One natural question is whether the 10.5% Transient Occupancy Tax (TOT) charged on all rentals of less than one month duration could be used to supplement the trash collection.  It seems only rationale to many residents since the source of the additional trash seems obvious to them.   “The population of Mission Beach triples during the summer. Of course we have many vacation rentals.  They are everyone who enjoys vacationing at the beach, lots of Arizona people of course,” says Mission Beach Town Council and area resident Bob Craig.

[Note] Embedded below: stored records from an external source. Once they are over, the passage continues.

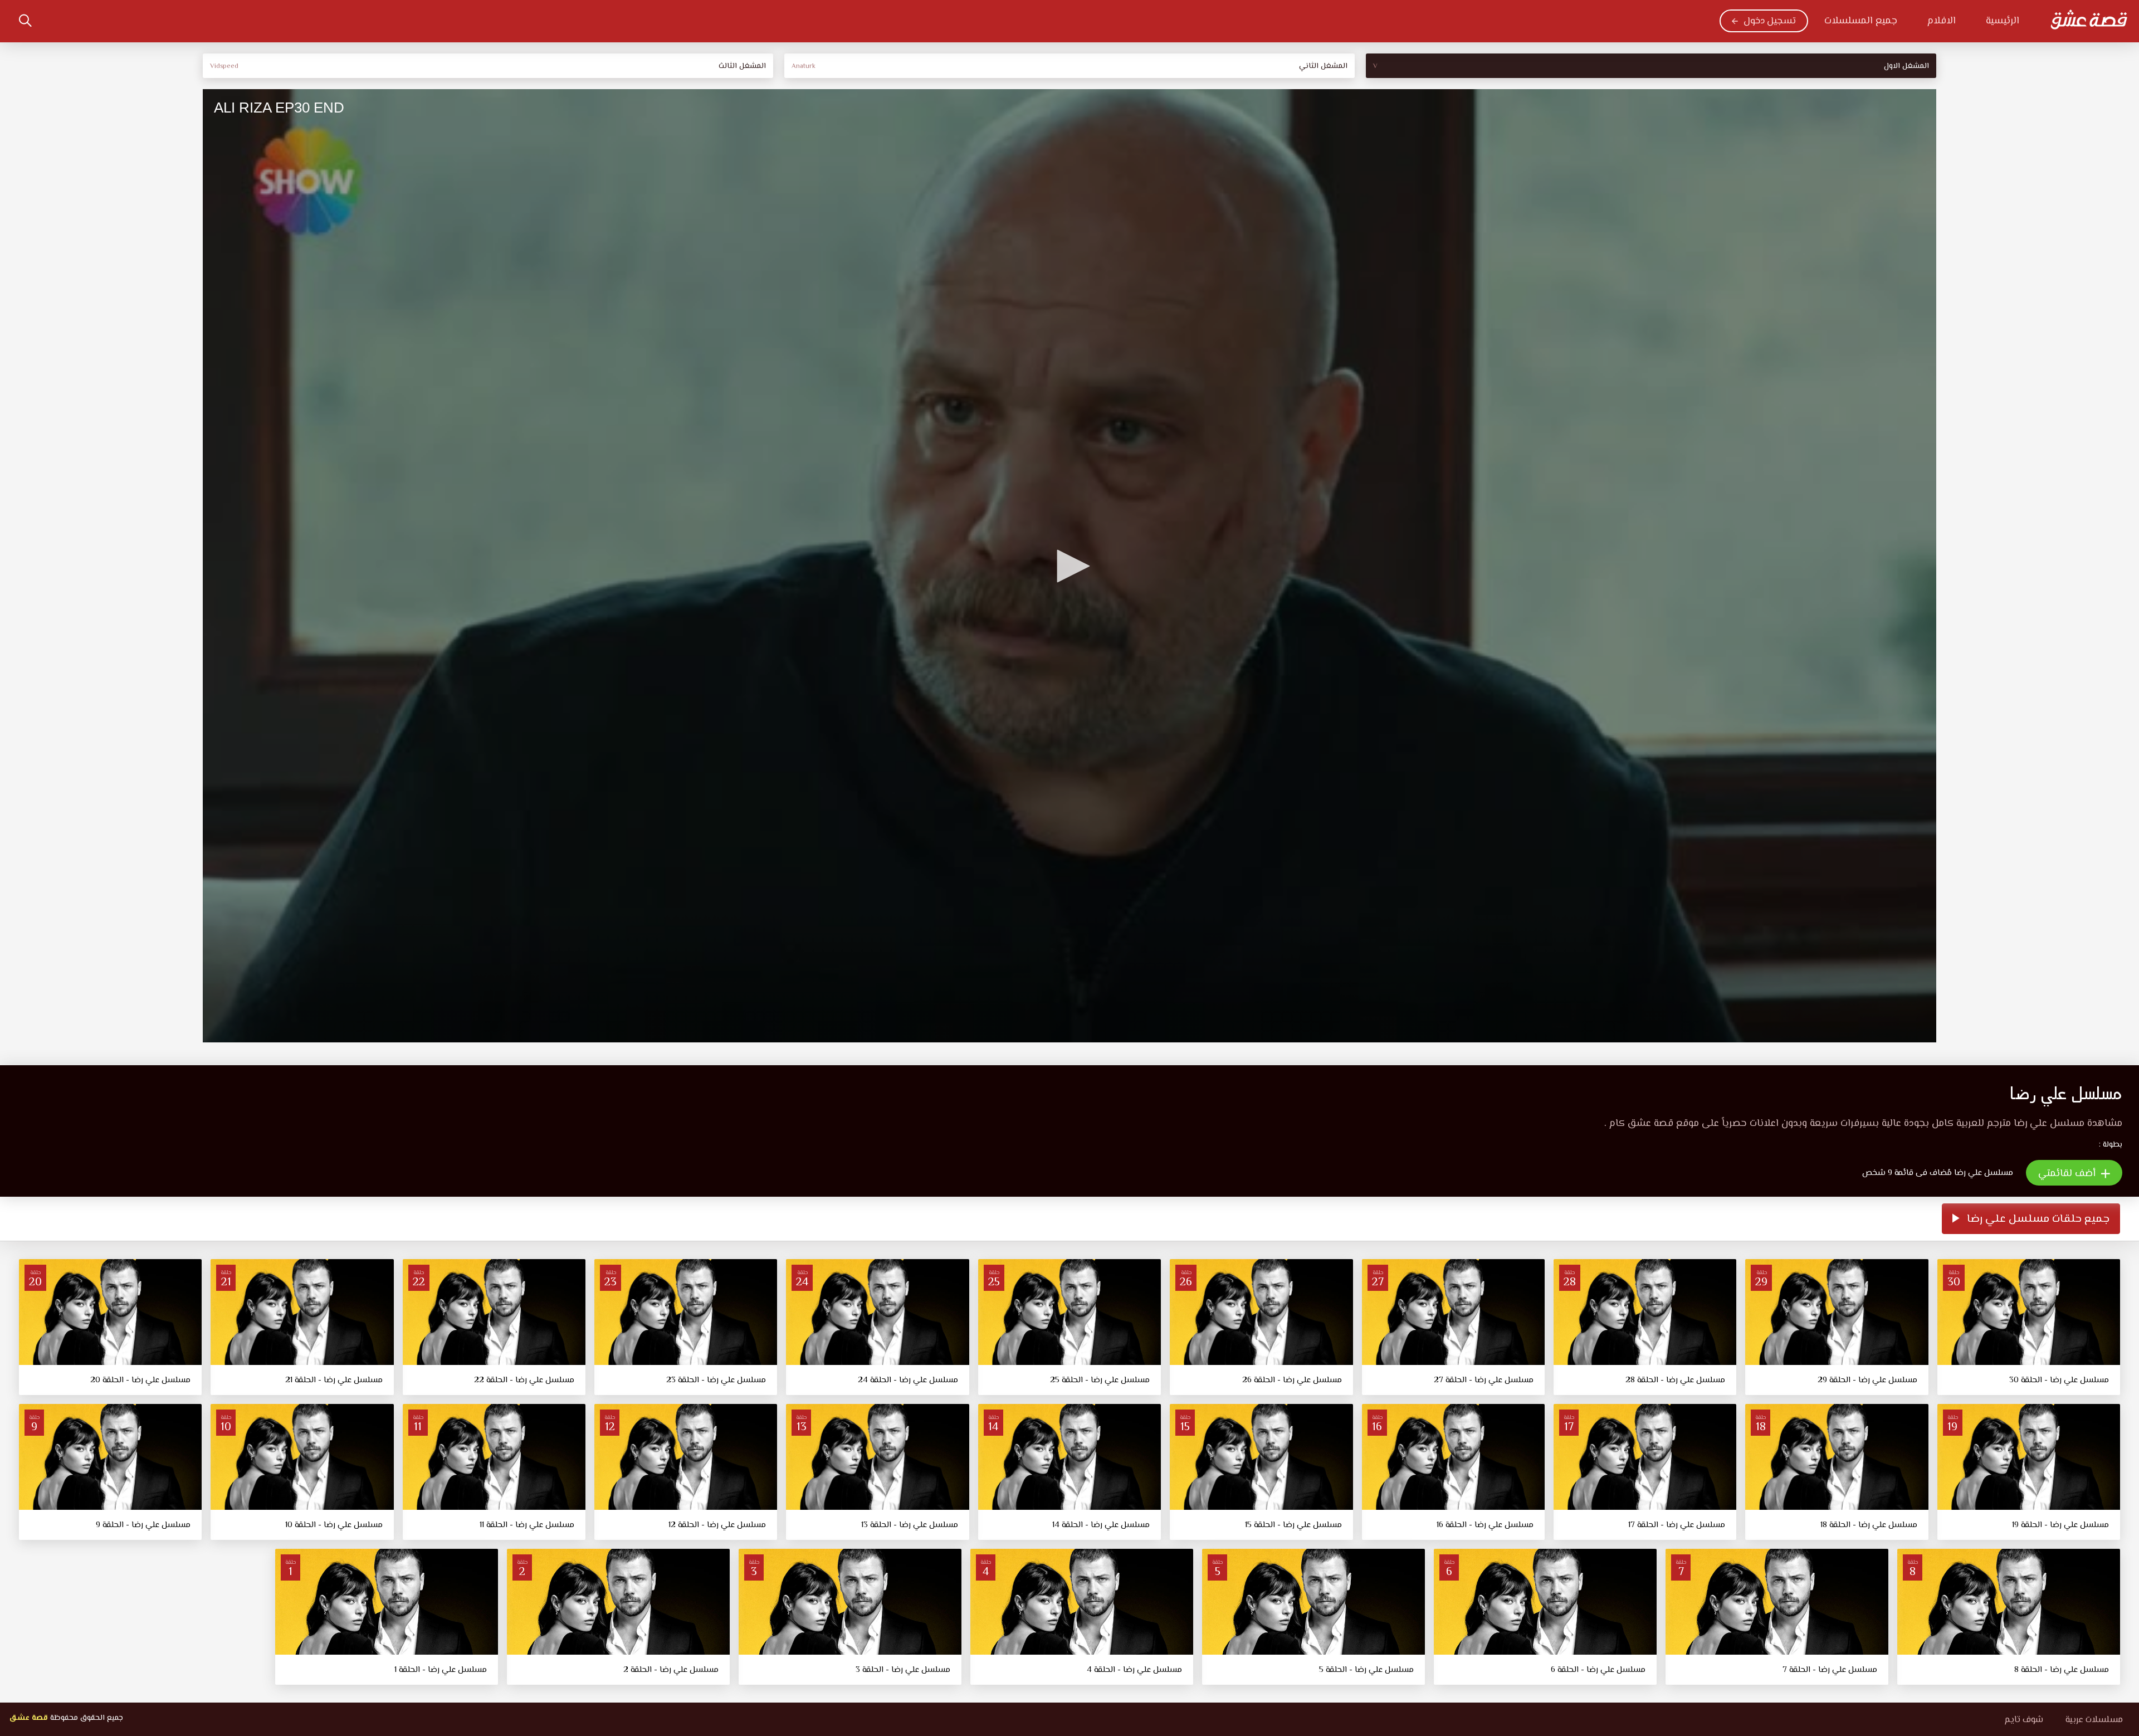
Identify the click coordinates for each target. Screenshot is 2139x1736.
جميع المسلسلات (1860, 21)
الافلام (1941, 21)
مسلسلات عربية (2094, 1720)
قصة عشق (28, 1718)
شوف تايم (2023, 1720)
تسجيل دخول (1770, 21)
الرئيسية (2002, 21)
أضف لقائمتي (2068, 1174)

Faulconer’s office was unable to provide any data on the estimated TOT revenue from the area, referring us to the city for more information.  However, by many estimates of the number of weekly rentals in the area that charge thousands per week, the TOT revenue should generate several million dollars annually – more than enough to fund the additional trash collection.

 

As Faulconer and Mayor Jerry Sanders stood before a bank of cameras and reporters in Mission Beach to announce the new plans this morning, a disheveled man with long unkept hair, a scruffy beard and a mouth full of broken teeth stood in the background.  Mike Howell is a homeless man with a less than subtle hint of alcohol on his breath.  He says that he will be fifty in September but he looks younger than that, especially for someone who claims to have been living outside, in and around the parks and beaches of Mission Bay since 2000.  He spends about an hour and a half each day collecting recyclables from the trashcans in the area to generate about $20 a day in “lunch money”.  He complains bitterly about being ticketed for scavenging recyclable metal and plastic containers from the city’s black, wheeled trashcans in the only neighborhood in the city that does not have a curbside recycling program.  “If people are going to put it in the trash and it’s going to go straight to the landfill, how can you be mad at me for picking it up?”

 

For years, a symbiotic relationship has existed between beach goers and the people like Mike who scour the beach for discarded recyclable aluminum cans, plastic containers and bottles.  The practice helps to keep the beach clean and is so common that the Grealy says that they abandoned a project to place recycling containers on the sand.  “When we got the containers back to the depot, there was nothing of value left in them.”  With the year old alcohol ban in place, people like Mike are having to search through the trashcans in the lanes and alleys of Mission Beach for recyclables.  When asked how the new recycling program will affect him he scoffs and says that he doubts that many visitors will bother to separate their trash.  Even if they do, he says with a wry smile, it will merely make it easier for him to gather his daily quota from the new blue bins.